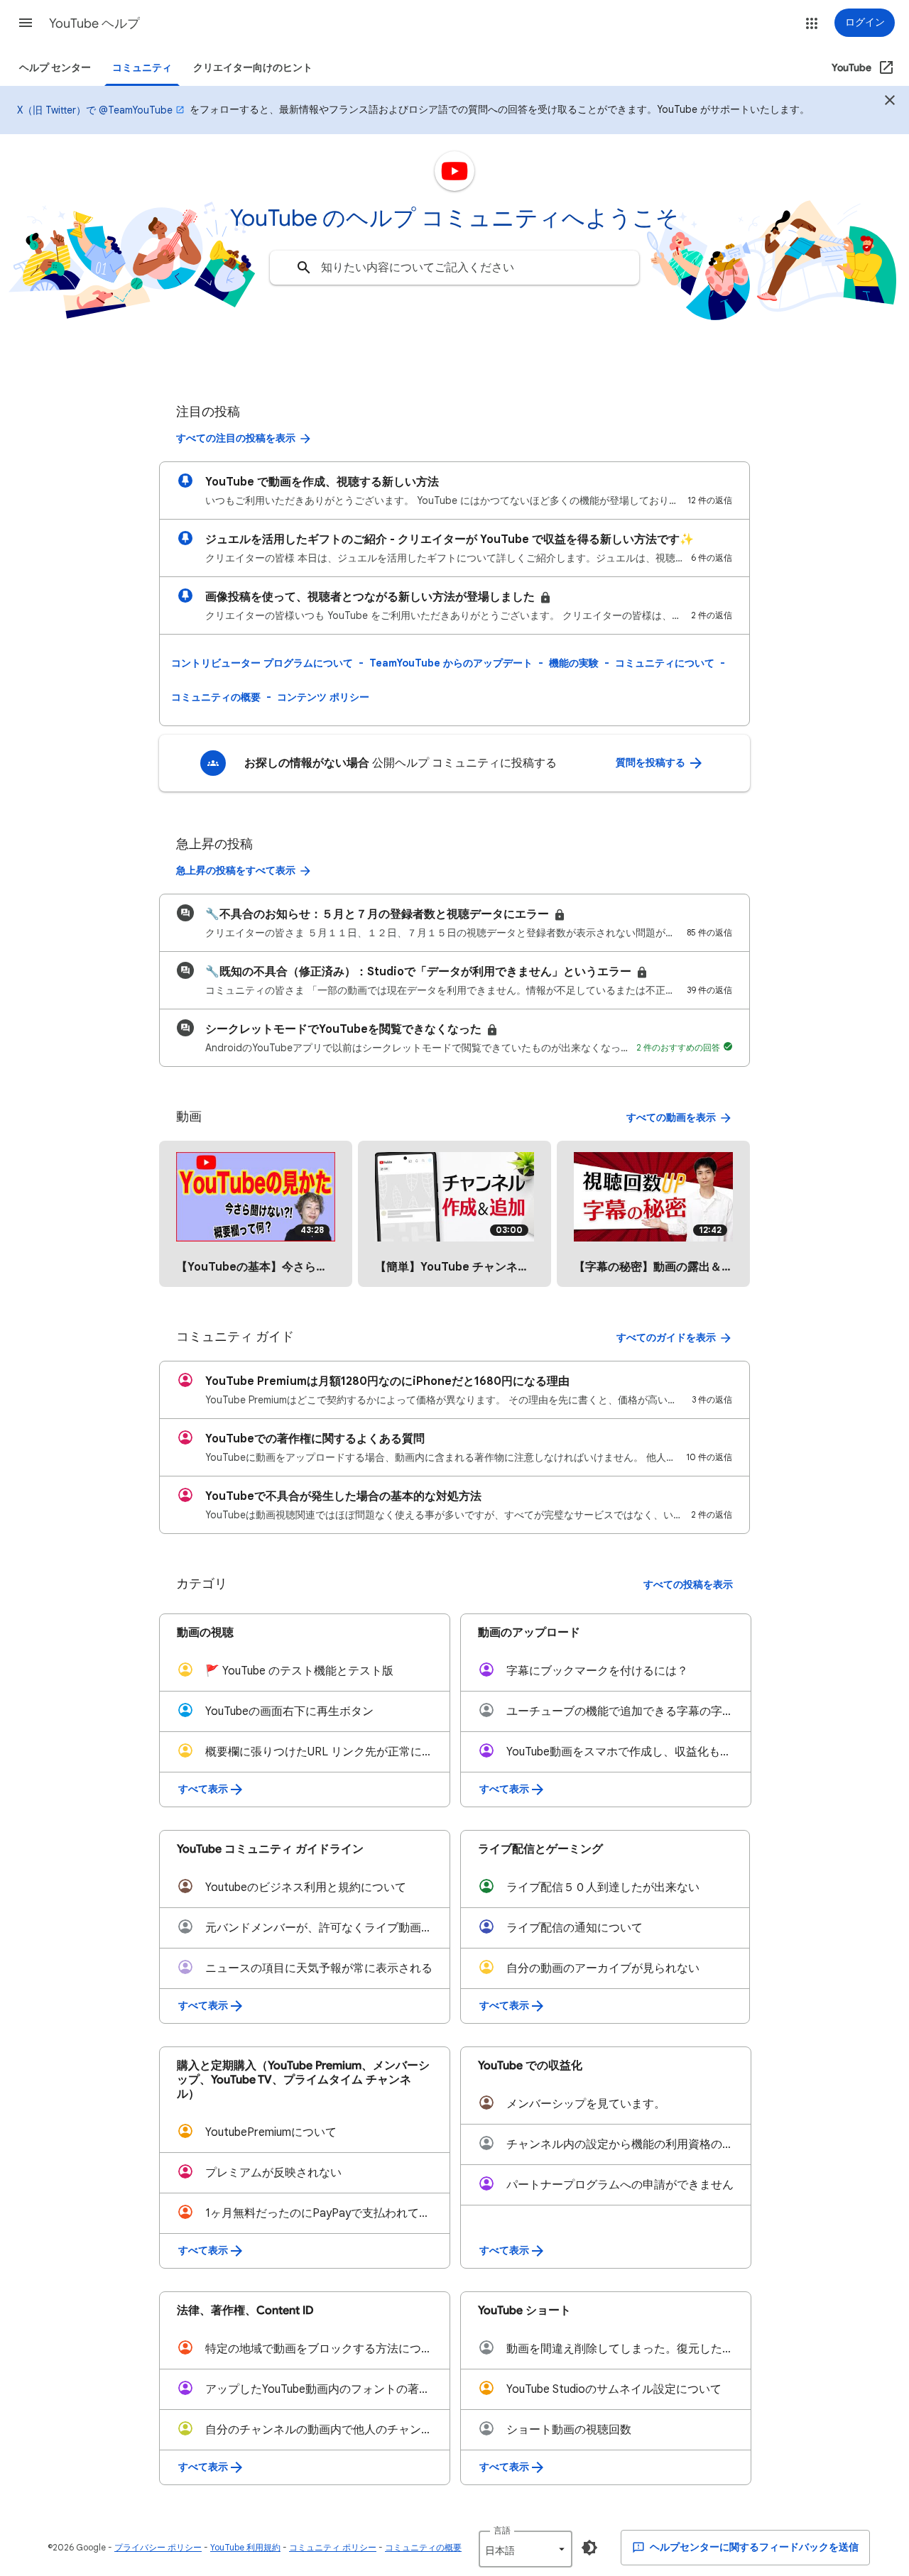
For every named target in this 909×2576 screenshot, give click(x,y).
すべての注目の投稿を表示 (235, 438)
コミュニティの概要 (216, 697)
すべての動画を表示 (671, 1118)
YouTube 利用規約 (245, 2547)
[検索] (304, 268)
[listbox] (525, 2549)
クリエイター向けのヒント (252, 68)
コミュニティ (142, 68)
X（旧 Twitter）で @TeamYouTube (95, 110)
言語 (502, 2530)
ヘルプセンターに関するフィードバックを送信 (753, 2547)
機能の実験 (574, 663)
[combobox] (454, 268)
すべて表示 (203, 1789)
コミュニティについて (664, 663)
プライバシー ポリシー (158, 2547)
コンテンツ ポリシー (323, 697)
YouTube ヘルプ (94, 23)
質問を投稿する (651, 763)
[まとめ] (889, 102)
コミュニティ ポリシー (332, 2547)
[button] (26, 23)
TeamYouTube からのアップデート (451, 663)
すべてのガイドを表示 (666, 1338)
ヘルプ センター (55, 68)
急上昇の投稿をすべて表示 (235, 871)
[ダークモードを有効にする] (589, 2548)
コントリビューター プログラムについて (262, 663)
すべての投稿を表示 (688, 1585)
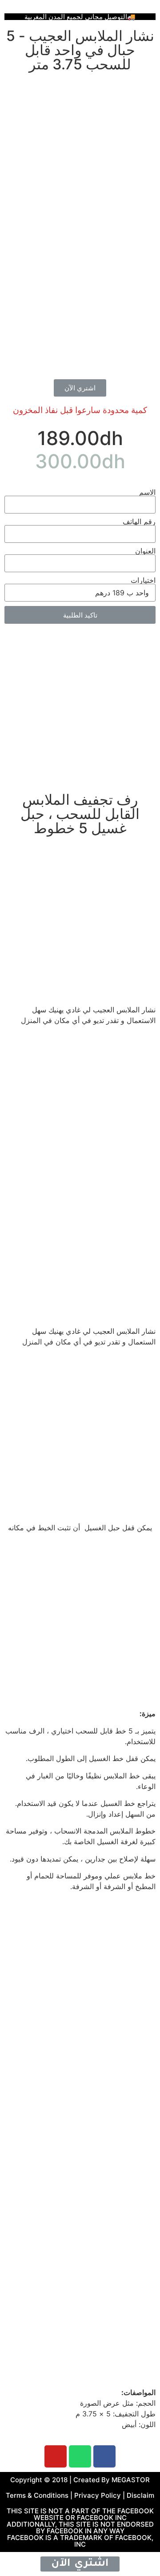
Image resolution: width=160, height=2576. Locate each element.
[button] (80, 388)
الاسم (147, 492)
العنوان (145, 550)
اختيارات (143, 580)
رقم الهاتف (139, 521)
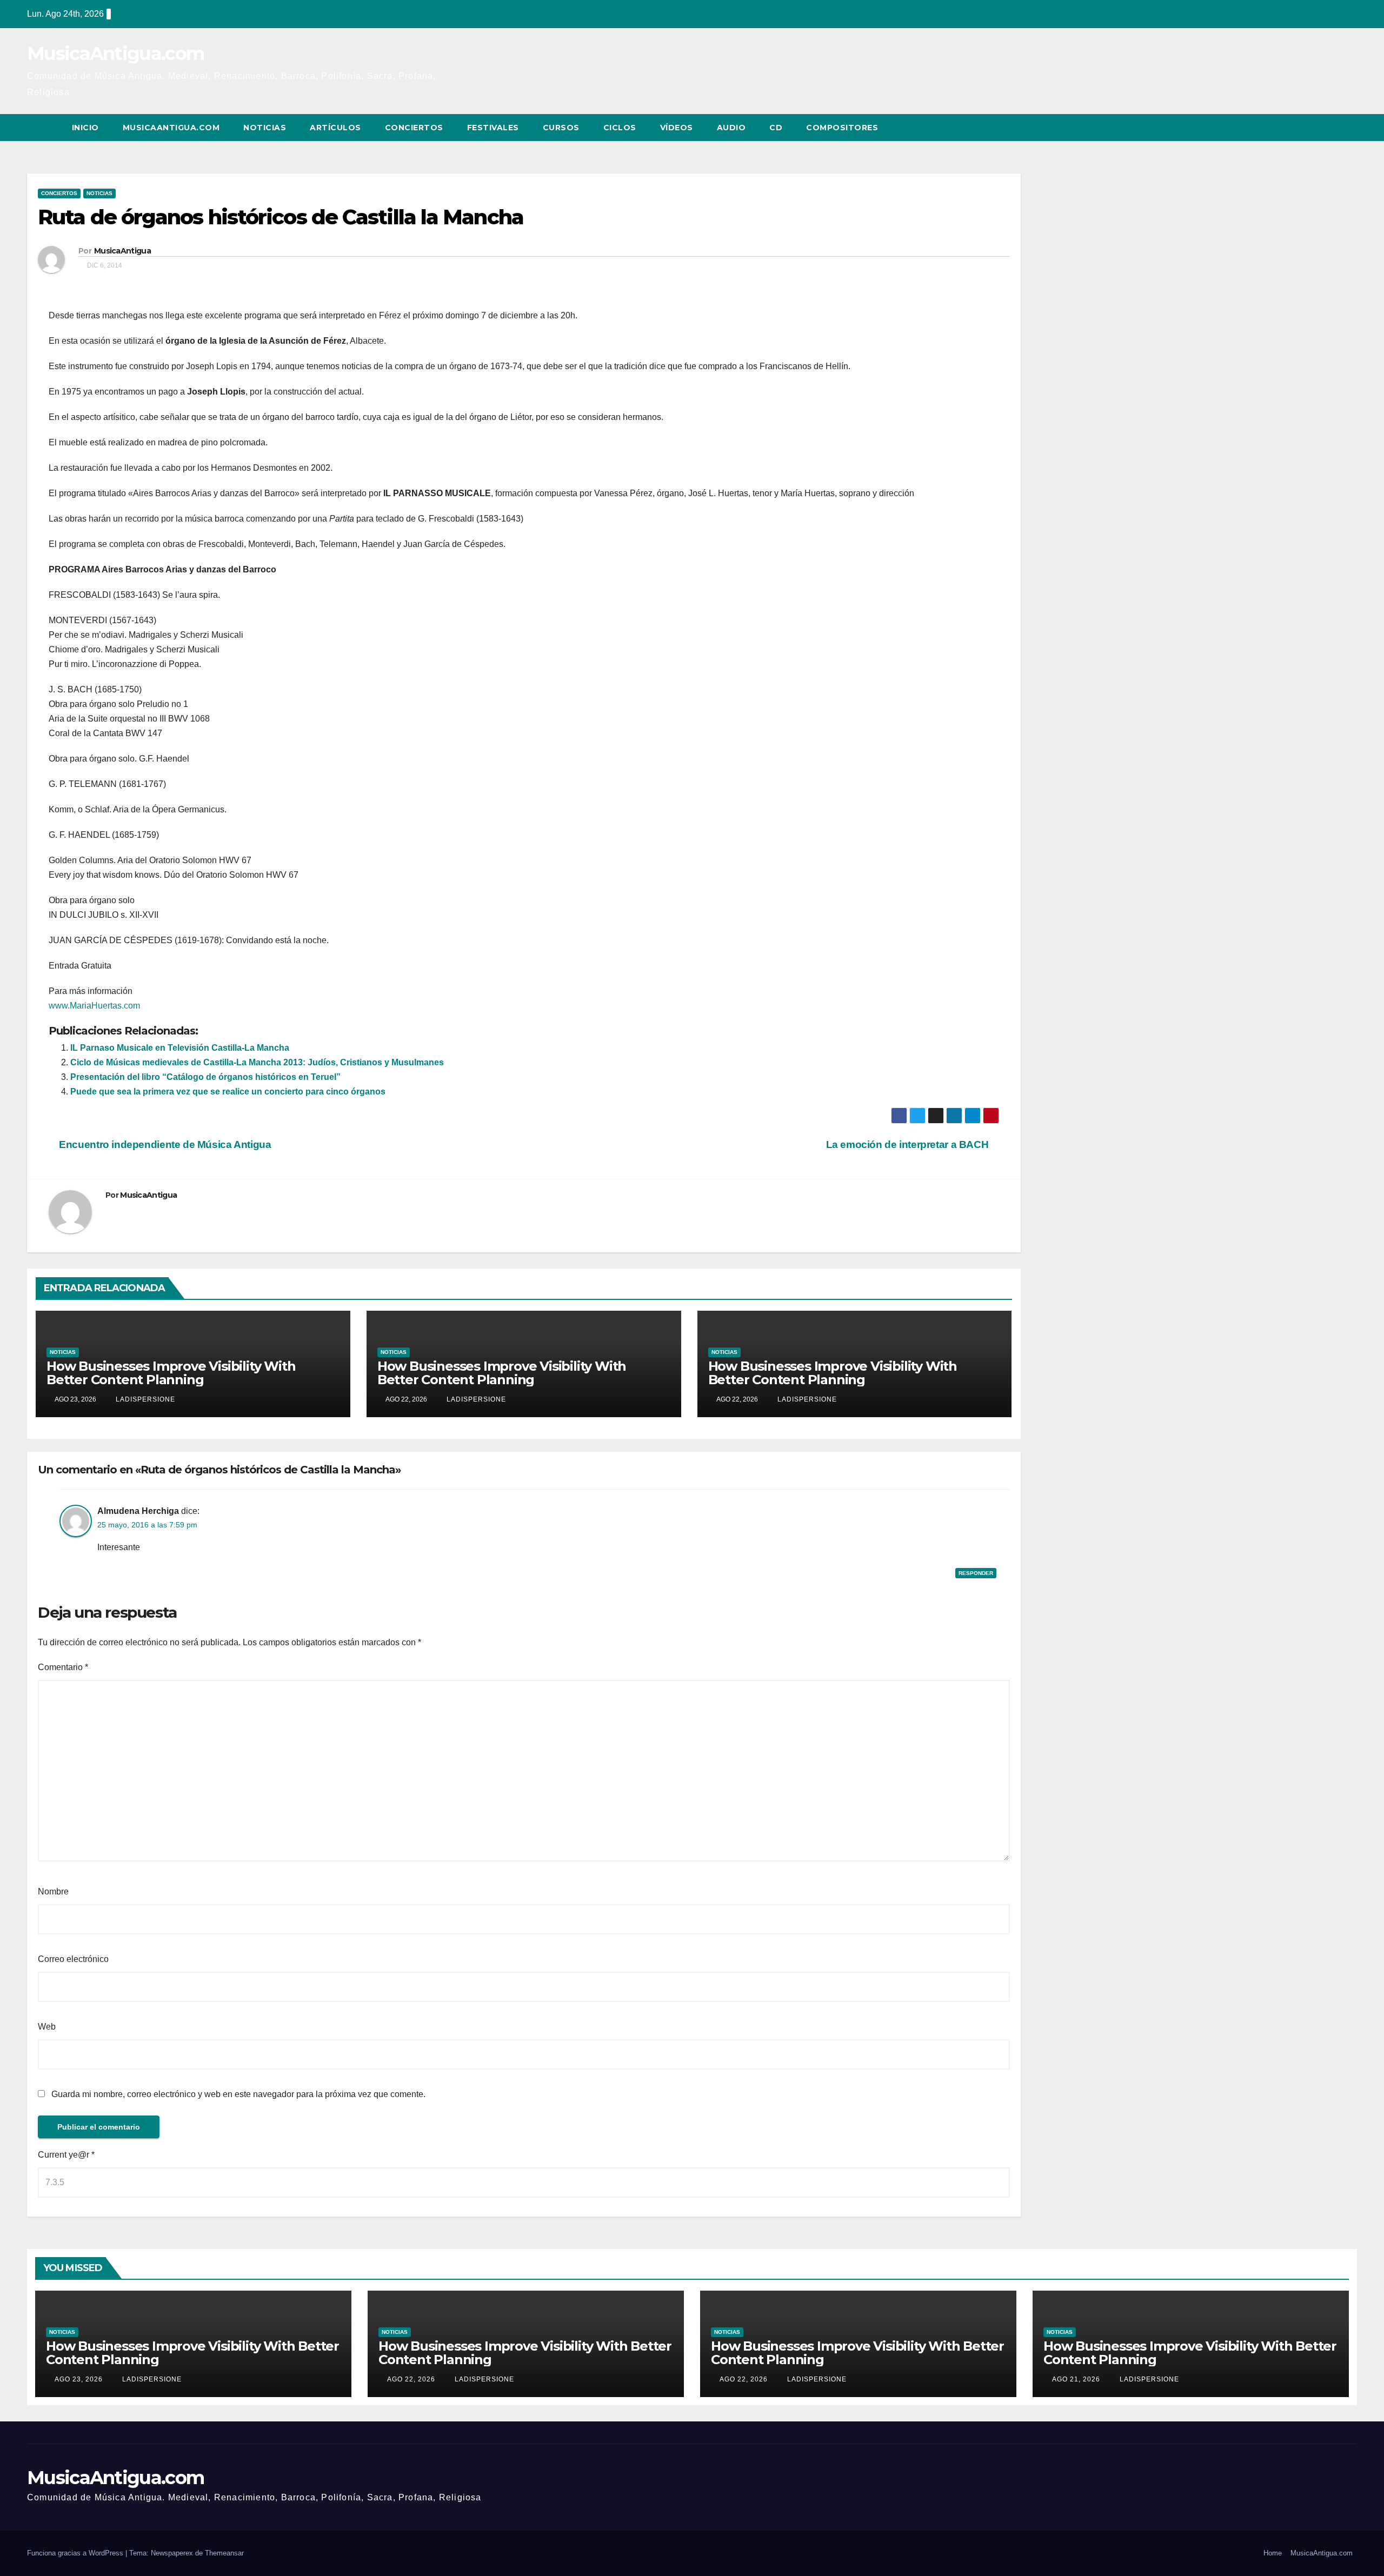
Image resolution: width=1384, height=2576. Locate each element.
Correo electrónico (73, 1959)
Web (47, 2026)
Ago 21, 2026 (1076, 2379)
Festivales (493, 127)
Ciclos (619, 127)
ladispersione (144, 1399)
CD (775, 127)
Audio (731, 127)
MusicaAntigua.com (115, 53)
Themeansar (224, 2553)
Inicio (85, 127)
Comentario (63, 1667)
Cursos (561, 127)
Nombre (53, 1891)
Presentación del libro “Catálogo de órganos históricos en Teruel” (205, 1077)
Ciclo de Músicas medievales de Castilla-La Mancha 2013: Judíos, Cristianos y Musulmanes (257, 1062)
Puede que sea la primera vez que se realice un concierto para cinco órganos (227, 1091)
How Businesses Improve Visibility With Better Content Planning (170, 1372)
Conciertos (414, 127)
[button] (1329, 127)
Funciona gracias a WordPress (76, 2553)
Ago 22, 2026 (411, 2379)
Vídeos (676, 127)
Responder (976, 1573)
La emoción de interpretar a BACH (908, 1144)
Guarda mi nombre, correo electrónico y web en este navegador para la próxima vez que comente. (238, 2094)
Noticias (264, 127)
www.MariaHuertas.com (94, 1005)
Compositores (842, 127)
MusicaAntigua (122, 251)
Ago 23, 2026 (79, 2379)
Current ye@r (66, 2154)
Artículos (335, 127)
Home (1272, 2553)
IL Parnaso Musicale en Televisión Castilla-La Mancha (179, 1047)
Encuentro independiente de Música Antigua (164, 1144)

= = = = = = =

**Assigned task**:
In the entries above, find the line holding "[button] (1329, 127)" and the line holding "www.MariaHuertas.com (94, 1005)", then retype exactly those two lines and every line between them, and nothing else.

**Completed task**:
[button] (1329, 127)
Funciona gracias a WordPress (76, 2553)
Ago 22, 2026 (411, 2379)
Vídeos (676, 127)
Responder (976, 1573)
La emoción de interpretar a BACH (908, 1144)
Guarda mi nombre, correo electrónico y web en este navegador para la próxima vez que comente. (238, 2094)
Noticias (264, 127)
www.MariaHuertas.com (94, 1005)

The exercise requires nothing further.